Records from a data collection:
┌──
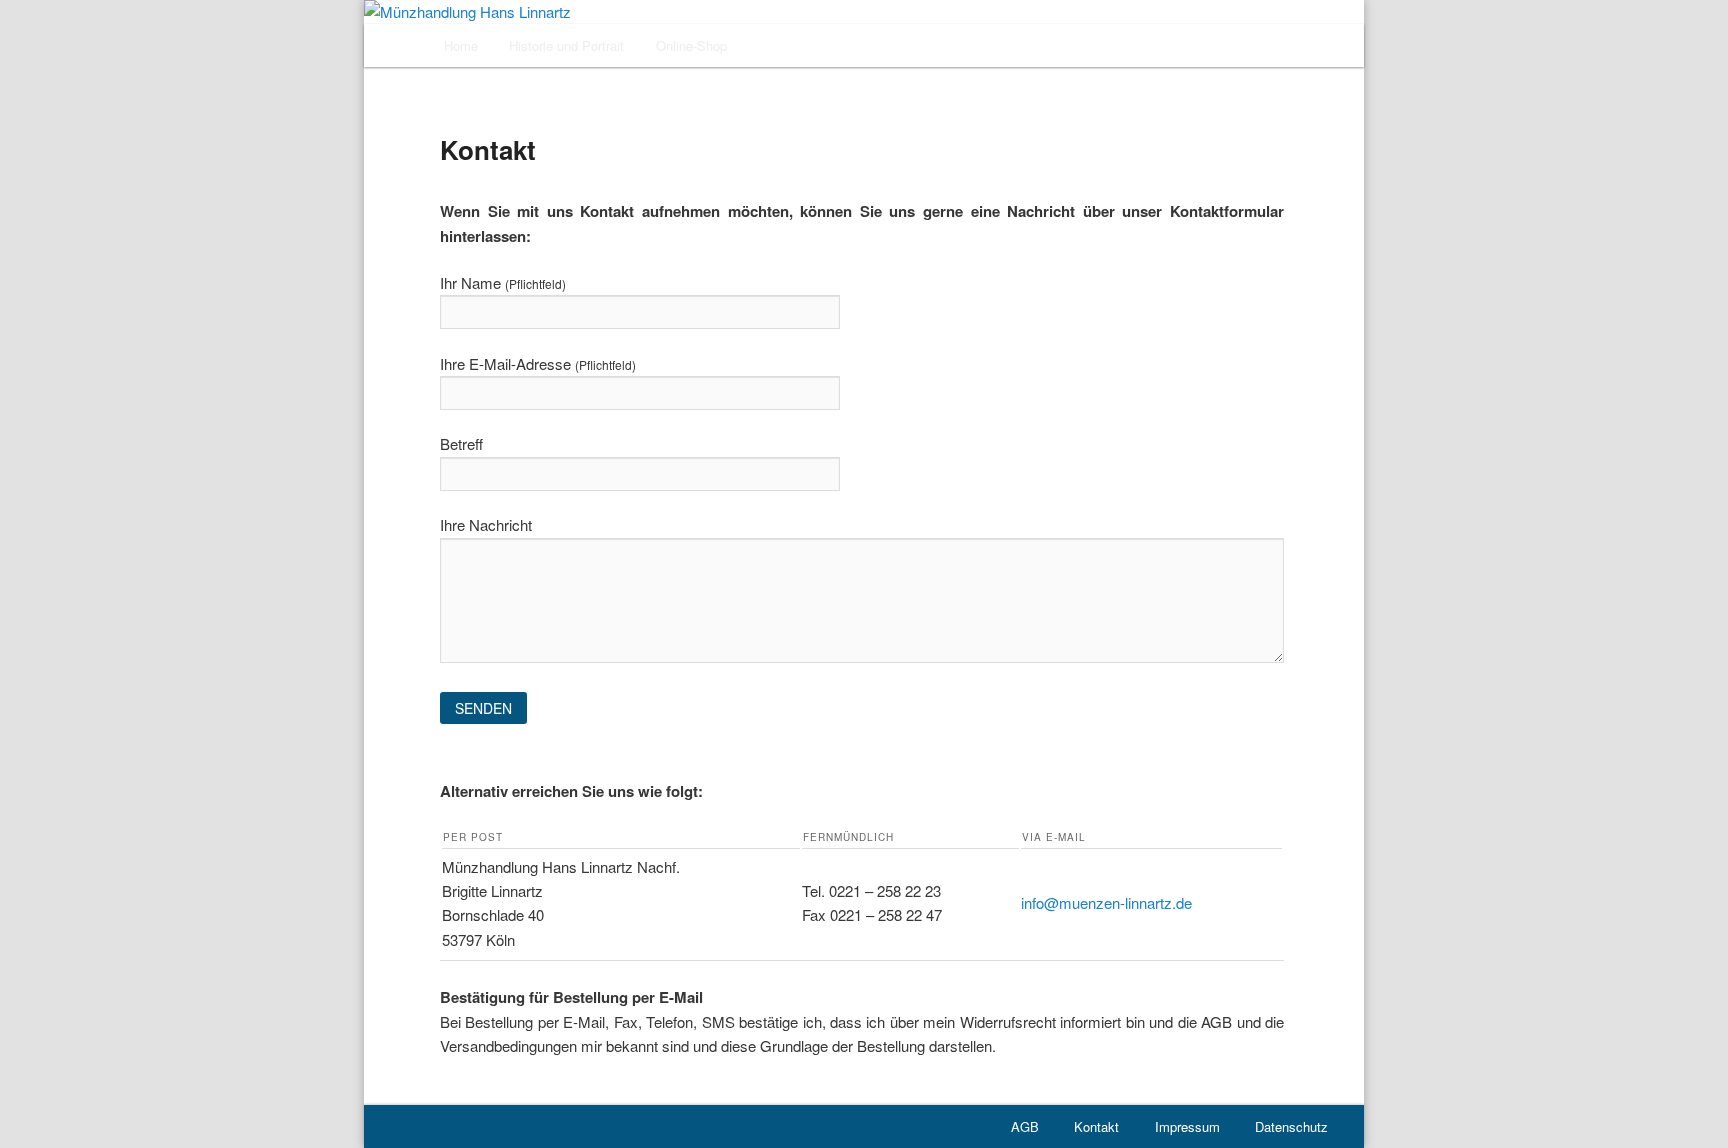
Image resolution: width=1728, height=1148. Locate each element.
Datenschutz (1291, 1126)
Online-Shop (691, 45)
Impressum (1187, 1126)
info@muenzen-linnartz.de (1106, 902)
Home (461, 45)
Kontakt (1096, 1126)
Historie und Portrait (566, 45)
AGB (1025, 1126)
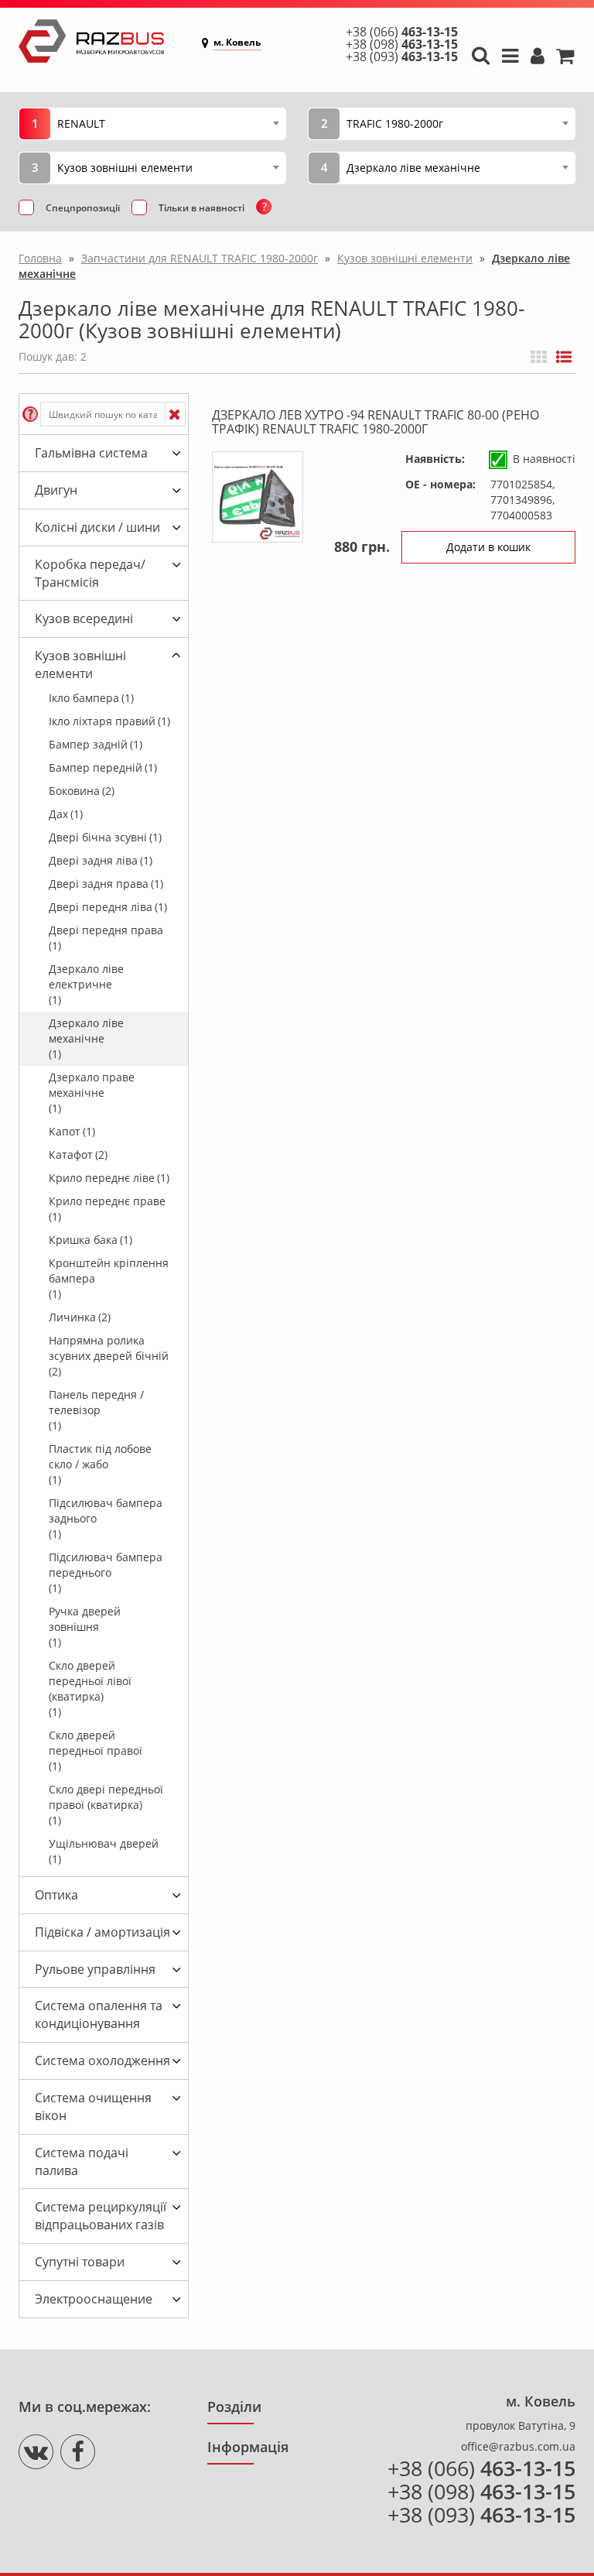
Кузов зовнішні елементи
└──
WORK TO COMPLETE
Return the records word for word, leaving every picture out of the copy.

WORKED SOLUTION
Image resolution: width=1728, height=1148. Locate each element.
Datenschutz (1291, 1126)
Online-Shop (691, 45)
Impressum (1187, 1126)
info@muenzen-linnartz.de (1106, 902)
Home (461, 45)
Kontakt (1096, 1126)
Historie und Portrait (566, 45)
AGB (1025, 1126)
Кузов зовнішні елементи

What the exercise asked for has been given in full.